40歳から「月3万円貯金」しても、10年で増えたのは“4万円”だけ…友人は「NISAなら100万円増えた」と言いますが、今からでも投資すべきですか?「銀行預金・投資」を比較
投資は早く始めたほうが有利と言われますが、実際に、10年間でどれくらいの差が生まれるのでしょうか。
本記事では、50歳の投資歴10年の人と何もしてこなかった人をモデルケースとして、これまでの差と、今後10年で広がる可能性のある差について解説します。
2級ファイナンシャルプランニング技能士/日商簿記3級/第一種衛生管理者/証券外務員/英検2級など
目次
前提条件を整理
まずは本記事の条件をそろえて考えてみましょう。
・40歳から毎月3万円を積立投資
・運用利回り:年5%
・現在50歳(積立10年)
・同期間、投資はせず銀行預金のみ
・運用利回り:年0.2%
・現在50歳(積立10年)
どちらも「毎月3万円」を積み立ててきた点は同じですが、資金の置き場所(投資か預金か)が大きく異なります。
10年間で、すでにどれくらい差が出ている?
まず、(A)の40歳から50歳までの10年間、毎月3万円を年率5%で積み立てた場合を見てみましょう。この場合、元本は360万円ですが、運用後の資産は約465万円となります(プラス105万円)。
一方、(B)の同じ期間、銀行預金(年利0.2%)に預けていた場合、元本は同じ360万円ですが、10年後の残高は約364万円です。つまり、増えた金額はわずか約4万円です。この時点で、すでに約100万円以上の差が生まれている計算になります。
このまま続けた場合、資産は10年後どうなる?
友人が(A)で今後も同じペースで積み立てを続けた場合、60歳時点ではどうなるでしょうか。
40歳から60歳までの20年間、毎月3万円を年利5%で運用した場合、元本は720万円、60歳時点の資産は約1222万円にもなります。元本に対する増加分は約500万円で、複利の効果が長期間にわたって効いていることが分かります。
銀行預金のままだと、10年後はいくら?
一方、自分が(B)で今後10年間も投資をせず、銀行預金だった場合を見てみましょう。
40歳から60歳までの20年間、毎月3万円を年利0.2%で銀行に預けていた場合、元本は720万円、60歳時点の資産は約735万円です。約15万円増えますが、投資を活用した場合との差は500万円近くに上ります。
投資は50歳から始めても遅くない
ここまでの数字を見ると、投資は早く始めるほうが有利と感じ、「もう取り返しがつかないのでは」と感じるかもしれませんが、50歳から投資を始めること自体が遅すぎるわけではありません。

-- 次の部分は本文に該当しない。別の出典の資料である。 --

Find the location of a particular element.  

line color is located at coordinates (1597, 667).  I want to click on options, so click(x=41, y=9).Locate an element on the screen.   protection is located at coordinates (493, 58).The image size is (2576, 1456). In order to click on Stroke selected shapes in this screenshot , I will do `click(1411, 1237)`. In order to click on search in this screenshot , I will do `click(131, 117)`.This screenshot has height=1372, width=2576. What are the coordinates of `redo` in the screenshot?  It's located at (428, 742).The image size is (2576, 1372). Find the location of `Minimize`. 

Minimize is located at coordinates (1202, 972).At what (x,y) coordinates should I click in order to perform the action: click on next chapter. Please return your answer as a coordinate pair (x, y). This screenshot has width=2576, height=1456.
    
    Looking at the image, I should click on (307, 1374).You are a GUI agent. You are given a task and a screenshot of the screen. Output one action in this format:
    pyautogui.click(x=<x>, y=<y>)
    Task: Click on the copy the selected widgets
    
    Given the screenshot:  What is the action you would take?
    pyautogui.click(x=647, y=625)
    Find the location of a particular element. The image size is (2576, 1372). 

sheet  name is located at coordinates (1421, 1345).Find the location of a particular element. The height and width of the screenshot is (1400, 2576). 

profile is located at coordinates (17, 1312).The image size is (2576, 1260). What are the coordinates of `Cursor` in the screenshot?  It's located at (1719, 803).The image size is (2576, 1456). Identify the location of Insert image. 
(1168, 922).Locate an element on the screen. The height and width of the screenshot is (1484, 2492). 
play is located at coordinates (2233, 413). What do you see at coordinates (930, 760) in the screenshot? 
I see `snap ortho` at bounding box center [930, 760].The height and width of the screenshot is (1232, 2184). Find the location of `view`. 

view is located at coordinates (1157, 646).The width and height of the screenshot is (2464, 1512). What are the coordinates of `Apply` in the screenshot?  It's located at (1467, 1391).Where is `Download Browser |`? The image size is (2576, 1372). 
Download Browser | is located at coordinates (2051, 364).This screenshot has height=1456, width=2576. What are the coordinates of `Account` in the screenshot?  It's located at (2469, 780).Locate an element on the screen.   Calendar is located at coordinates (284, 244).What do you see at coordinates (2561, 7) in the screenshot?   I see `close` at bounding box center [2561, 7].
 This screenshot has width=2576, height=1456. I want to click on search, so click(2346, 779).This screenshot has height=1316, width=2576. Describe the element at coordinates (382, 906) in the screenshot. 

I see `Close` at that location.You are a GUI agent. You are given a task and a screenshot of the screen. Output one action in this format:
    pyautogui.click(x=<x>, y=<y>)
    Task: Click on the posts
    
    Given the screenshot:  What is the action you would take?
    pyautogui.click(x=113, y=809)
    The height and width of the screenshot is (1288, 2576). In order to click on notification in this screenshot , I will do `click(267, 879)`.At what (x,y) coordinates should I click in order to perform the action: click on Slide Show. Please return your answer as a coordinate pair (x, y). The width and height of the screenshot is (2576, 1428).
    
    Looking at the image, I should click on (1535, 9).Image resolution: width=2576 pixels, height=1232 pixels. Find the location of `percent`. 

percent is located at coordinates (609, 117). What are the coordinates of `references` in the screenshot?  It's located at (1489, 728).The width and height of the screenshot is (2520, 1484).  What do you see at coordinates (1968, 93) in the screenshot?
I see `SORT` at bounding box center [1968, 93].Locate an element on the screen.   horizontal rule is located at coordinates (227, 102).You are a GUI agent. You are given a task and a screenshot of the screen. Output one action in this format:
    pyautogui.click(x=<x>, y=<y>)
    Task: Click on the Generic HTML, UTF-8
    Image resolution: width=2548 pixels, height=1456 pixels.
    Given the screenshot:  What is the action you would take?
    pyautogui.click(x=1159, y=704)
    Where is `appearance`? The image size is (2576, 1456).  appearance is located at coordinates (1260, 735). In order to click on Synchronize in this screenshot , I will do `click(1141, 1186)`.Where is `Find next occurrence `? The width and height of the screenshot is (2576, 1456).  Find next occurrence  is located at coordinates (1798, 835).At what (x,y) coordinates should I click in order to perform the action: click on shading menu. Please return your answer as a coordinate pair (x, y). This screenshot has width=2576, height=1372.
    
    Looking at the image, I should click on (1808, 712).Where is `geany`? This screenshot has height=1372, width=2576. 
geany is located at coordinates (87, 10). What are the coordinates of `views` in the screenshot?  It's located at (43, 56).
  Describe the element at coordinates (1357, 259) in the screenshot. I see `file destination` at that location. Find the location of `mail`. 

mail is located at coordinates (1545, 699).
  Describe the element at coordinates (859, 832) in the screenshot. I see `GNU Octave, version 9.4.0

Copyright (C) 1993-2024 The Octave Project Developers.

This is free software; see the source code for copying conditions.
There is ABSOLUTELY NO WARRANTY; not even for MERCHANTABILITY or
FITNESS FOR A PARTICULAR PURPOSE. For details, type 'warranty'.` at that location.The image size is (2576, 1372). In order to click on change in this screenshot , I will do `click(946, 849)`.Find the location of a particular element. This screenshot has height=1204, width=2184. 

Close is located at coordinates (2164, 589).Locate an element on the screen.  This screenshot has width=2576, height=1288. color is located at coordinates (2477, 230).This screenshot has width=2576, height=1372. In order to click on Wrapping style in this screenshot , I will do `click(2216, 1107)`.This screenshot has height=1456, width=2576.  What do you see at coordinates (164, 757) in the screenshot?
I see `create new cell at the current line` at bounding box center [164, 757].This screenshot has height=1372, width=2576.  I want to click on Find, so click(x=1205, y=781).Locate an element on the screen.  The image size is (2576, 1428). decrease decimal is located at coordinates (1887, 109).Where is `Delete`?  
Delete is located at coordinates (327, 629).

60歳まででも10年、65歳までなら15年あります。この期間でも、運用次第では預金より大きな差が生まれる可能性があります。大切なのは、「友人と同じ結果を目指す」ことではなく、これからの自分にとって現実的な選択をすることです。
50歳以降に投資をする際のポイント
50歳から投資を始める場合に大切なのは、「友人との差を一気に埋めよう」と無理をしないことです。
年5%はあくまで想定であり、実際の運用成果を保証するものではありません。生活費や近い将来に使う予定のあるお金には手を付けず、余裕資金の範囲で始める必要があります。また、値動きによる不安を感じにくい金額からスタートし、長く続けられるかどうかも重要なポイントです。
短期間で大きな利益を狙うのではなく、NISAなどの非課税制度を活用しながら、預金よりも効率よくお金を働かせるという視点で考えることが、50代からの投資では現実的といえるでしょう。
まとめ
40歳からNISAで積立を続けた友人と、何もしなかった自分では、10年で100万円以上、20年では数百万円規模の差が生まれる可能性があります。
ただし、これは「過去の差」であり、これからどうするかは別問題です。投資は早いに越したことはありませんが、「今が一番若いタイミング」という考え方もできます。50歳からの選択が、10年後の安心感を左右することもあるでしょう。